[Data supplied]
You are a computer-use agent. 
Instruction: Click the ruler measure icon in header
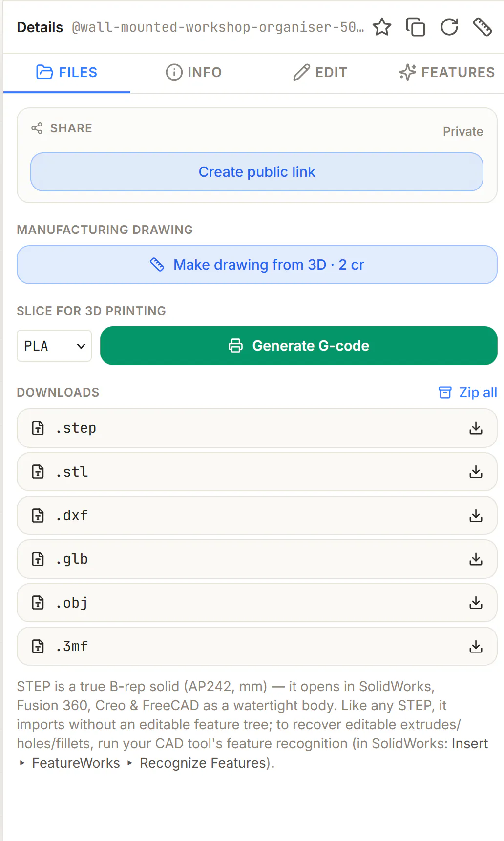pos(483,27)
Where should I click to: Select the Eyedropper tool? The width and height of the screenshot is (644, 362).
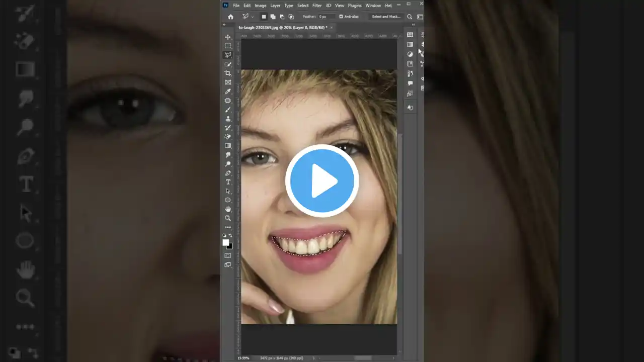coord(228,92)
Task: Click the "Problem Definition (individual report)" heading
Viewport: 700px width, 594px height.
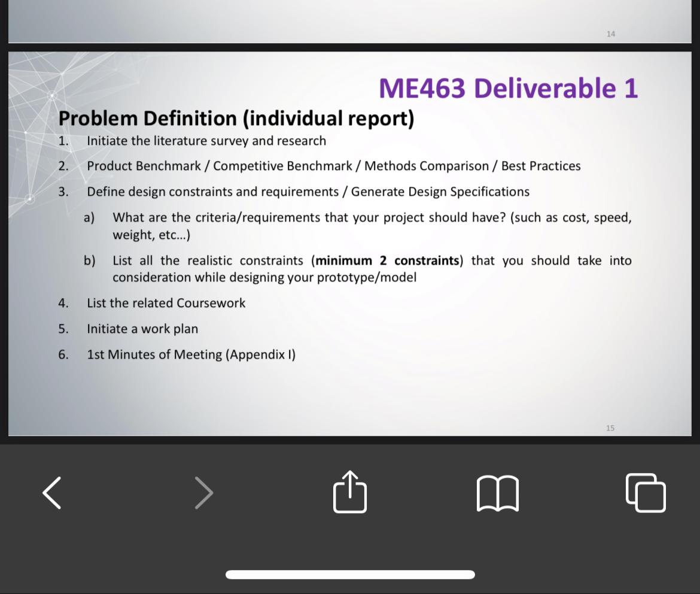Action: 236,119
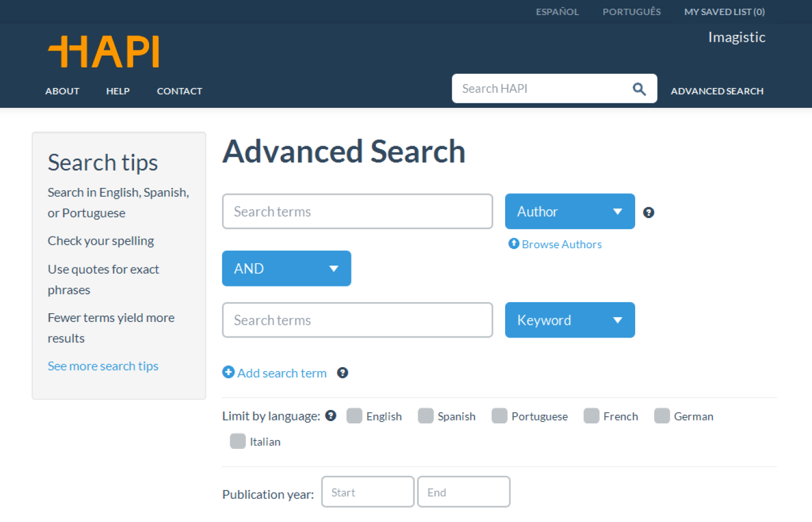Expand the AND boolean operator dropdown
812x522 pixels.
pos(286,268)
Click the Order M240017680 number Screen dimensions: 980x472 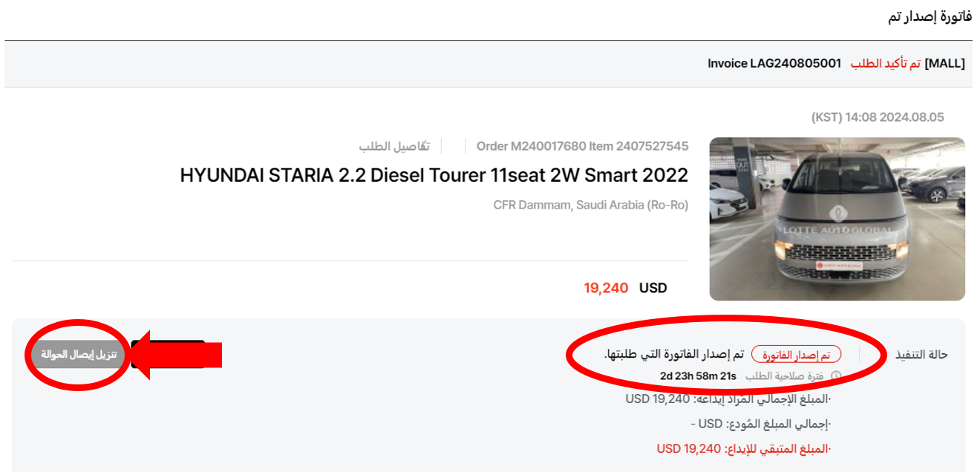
[/Data supplied]
■ **Problem statement**: Word for word, repeat only the lines from the line containing "Where should I" through the end of the data, without any pictures.

■ **Your solution**:
Where should I click to: Select the Eyedropper tool? The width and height of the screenshot is (644, 362).
coord(228,92)
Task: Click the "Problem Definition (individual report)" heading
Viewport: 700px width, 594px height.
Action: 236,119
Expand the AND boolean operator dropdown
812x522 pixels.
pos(286,268)
Click the Order M240017680 number Screen dimensions: 980x472 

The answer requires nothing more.